Problem details. Retype all of the records below, line by line, without changing a single character.

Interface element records
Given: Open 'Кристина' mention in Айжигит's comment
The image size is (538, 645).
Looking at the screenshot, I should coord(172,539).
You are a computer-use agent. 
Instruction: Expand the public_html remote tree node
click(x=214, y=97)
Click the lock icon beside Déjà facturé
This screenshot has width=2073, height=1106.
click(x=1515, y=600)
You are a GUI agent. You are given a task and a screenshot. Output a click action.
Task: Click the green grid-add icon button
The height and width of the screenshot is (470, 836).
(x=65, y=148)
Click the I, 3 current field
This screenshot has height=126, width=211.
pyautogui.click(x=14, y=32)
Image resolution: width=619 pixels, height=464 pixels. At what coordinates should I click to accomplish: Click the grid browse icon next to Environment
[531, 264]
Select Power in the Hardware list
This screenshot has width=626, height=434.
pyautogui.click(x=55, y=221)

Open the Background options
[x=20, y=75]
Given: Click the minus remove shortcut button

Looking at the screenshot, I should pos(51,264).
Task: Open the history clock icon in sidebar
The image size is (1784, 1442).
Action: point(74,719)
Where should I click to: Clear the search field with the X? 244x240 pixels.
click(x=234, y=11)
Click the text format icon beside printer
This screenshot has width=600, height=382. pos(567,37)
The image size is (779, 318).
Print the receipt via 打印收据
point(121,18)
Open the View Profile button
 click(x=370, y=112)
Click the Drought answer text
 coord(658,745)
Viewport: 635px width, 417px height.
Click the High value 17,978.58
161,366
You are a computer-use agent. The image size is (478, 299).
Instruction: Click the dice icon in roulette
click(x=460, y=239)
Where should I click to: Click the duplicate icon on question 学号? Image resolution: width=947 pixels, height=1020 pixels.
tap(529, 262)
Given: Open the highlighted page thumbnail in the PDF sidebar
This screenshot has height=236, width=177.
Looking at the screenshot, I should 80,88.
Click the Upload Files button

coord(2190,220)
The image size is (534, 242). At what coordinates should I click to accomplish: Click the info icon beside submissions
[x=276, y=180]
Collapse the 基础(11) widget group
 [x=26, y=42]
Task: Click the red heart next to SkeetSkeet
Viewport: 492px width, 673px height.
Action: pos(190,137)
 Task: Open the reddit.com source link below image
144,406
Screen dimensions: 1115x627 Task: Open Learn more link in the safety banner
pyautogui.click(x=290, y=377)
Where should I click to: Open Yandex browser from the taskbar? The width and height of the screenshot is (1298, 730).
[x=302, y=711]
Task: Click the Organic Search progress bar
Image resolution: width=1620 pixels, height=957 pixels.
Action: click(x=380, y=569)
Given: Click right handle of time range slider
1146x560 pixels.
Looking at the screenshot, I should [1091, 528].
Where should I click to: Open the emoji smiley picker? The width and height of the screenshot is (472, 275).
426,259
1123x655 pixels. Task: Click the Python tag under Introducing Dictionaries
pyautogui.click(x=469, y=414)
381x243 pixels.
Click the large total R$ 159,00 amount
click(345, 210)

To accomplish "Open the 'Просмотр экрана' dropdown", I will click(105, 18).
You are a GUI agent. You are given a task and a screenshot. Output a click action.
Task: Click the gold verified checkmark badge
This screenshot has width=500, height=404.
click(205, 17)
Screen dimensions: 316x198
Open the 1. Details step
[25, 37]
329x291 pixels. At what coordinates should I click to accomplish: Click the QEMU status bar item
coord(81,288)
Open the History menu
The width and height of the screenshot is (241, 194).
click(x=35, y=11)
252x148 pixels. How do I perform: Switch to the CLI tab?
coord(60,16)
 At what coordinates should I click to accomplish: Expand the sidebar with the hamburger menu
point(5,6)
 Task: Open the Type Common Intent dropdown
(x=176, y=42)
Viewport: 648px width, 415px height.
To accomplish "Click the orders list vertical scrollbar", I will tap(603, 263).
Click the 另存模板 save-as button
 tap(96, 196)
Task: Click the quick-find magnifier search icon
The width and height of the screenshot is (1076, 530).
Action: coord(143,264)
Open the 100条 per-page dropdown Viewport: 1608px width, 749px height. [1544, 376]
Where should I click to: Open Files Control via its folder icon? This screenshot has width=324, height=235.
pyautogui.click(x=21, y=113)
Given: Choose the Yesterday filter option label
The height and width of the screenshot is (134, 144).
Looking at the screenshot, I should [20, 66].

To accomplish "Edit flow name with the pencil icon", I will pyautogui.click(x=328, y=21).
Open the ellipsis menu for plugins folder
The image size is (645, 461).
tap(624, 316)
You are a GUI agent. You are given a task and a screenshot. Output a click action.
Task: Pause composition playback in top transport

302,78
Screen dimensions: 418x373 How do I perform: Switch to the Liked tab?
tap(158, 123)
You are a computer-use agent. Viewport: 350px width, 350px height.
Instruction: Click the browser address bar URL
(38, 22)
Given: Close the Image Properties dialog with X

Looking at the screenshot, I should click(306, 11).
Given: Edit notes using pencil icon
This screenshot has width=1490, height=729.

Problem solution.
Given: Open 'Кристина' mention in Айжигит's comment
The image size is (538, 645).
Looking at the screenshot, I should coord(172,539).
You are a computer-use agent. 
Instruction: Expand the public_html remote tree node
click(x=214, y=97)
Click the lock icon beside Déjà facturé
This screenshot has width=2073, height=1106.
click(x=1515, y=600)
You are a GUI agent. You are given a task and a screenshot. Output a click action.
Task: Click the green grid-add icon button
The height and width of the screenshot is (470, 836).
(x=65, y=148)
Click the I, 3 current field
This screenshot has height=126, width=211.
pyautogui.click(x=14, y=32)
Image resolution: width=619 pixels, height=464 pixels. At what coordinates should I click to accomplish: Click the grid browse icon next to Environment
[531, 264]
Select Power in the Hardware list
This screenshot has width=626, height=434.
pyautogui.click(x=55, y=221)

Open the Background options
[x=20, y=75]
Given: Click the minus remove shortcut button

Looking at the screenshot, I should pos(51,264).
Task: Open the history clock icon in sidebar
The image size is (1784, 1442).
Action: point(74,719)
Where should I click to: Clear the search field with the X? 244x240 pixels.
click(x=234, y=11)
Click the text format icon beside printer
This screenshot has width=600, height=382. pos(567,37)
The image size is (779, 318).
Print the receipt via 打印收据
point(121,18)
Open the View Profile button
 click(x=370, y=112)
Click the Drought answer text
 coord(658,745)
Viewport: 635px width, 417px height.
Click the High value 17,978.58
161,366
You are a computer-use agent. The image size is (478, 299).
Instruction: Click the dice icon in roulette
click(x=460, y=239)
Where should I click to: Click the duplicate icon on question 学号? Image resolution: width=947 pixels, height=1020 pixels.
tap(529, 262)
Given: Open the highlighted page thumbnail in the PDF sidebar
This screenshot has height=236, width=177.
Looking at the screenshot, I should 80,88.
Click the Upload Files button

coord(2190,220)
The image size is (534, 242). At what coordinates should I click to accomplish: Click the info icon beside submissions
[x=276, y=180]
Collapse the 基础(11) widget group
 [x=26, y=42]
Task: Click the red heart next to SkeetSkeet
Viewport: 492px width, 673px height.
Action: pos(190,137)
 Task: Open the reddit.com source link below image
144,406
Screen dimensions: 1115x627 Task: Open Learn more link in the safety banner
pyautogui.click(x=290, y=377)
Where should I click to: Open Yandex browser from the taskbar? The width and height of the screenshot is (1298, 730).
[x=302, y=711]
Task: Click the Organic Search progress bar
Image resolution: width=1620 pixels, height=957 pixels.
Action: click(x=380, y=569)
Given: Click right handle of time range slider
1146x560 pixels.
Looking at the screenshot, I should [1091, 528].
Where should I click to: Open the emoji smiley picker? The width and height of the screenshot is (472, 275).
426,259
1123x655 pixels. Task: Click the Python tag under Introducing Dictionaries
pyautogui.click(x=469, y=414)
381x243 pixels.
Click the large total R$ 159,00 amount
click(345, 210)

To accomplish "Open the 'Просмотр экрана' dropdown", I will click(105, 18).
You are a GUI agent. You are given a task and a screenshot. Output a click action.
Task: Click the gold verified checkmark badge
This screenshot has width=500, height=404.
click(205, 17)
Screen dimensions: 316x198
Open the 1. Details step
[25, 37]
329x291 pixels. At what coordinates should I click to accomplish: Click the QEMU status bar item
coord(81,288)
Open the History menu
The width and height of the screenshot is (241, 194).
click(x=35, y=11)
252x148 pixels. How do I perform: Switch to the CLI tab?
coord(60,16)
 At what coordinates should I click to accomplish: Expand the sidebar with the hamburger menu
point(5,6)
 Task: Open the Type Common Intent dropdown
(x=176, y=42)
Viewport: 648px width, 415px height.
To accomplish "Click the orders list vertical scrollbar", I will tap(603, 263).
Click the 另存模板 save-as button
 tap(96, 196)
Task: Click the quick-find magnifier search icon
The width and height of the screenshot is (1076, 530).
Action: coord(143,264)
Open the 100条 per-page dropdown Viewport: 1608px width, 749px height. [1544, 376]
Where should I click to: Open Files Control via its folder icon? This screenshot has width=324, height=235.
pyautogui.click(x=21, y=113)
Given: Choose the Yesterday filter option label
The height and width of the screenshot is (134, 144).
Looking at the screenshot, I should [20, 66].

To accomplish "Edit flow name with the pencil icon", I will pyautogui.click(x=328, y=21).
Open the ellipsis menu for plugins folder
The image size is (645, 461).
tap(624, 316)
You are a GUI agent. You are given a task and a screenshot. Output a click action.
Task: Pause composition playback in top transport

302,78
Screen dimensions: 418x373 How do I perform: Switch to the Liked tab?
tap(158, 123)
You are a computer-use agent. Viewport: 350px width, 350px height.
Instruction: Click the browser address bar URL
(38, 22)
Given: Close the Image Properties dialog with X

Looking at the screenshot, I should click(306, 11).
Given: Edit notes using pencil icon
This screenshot has width=1490, height=729.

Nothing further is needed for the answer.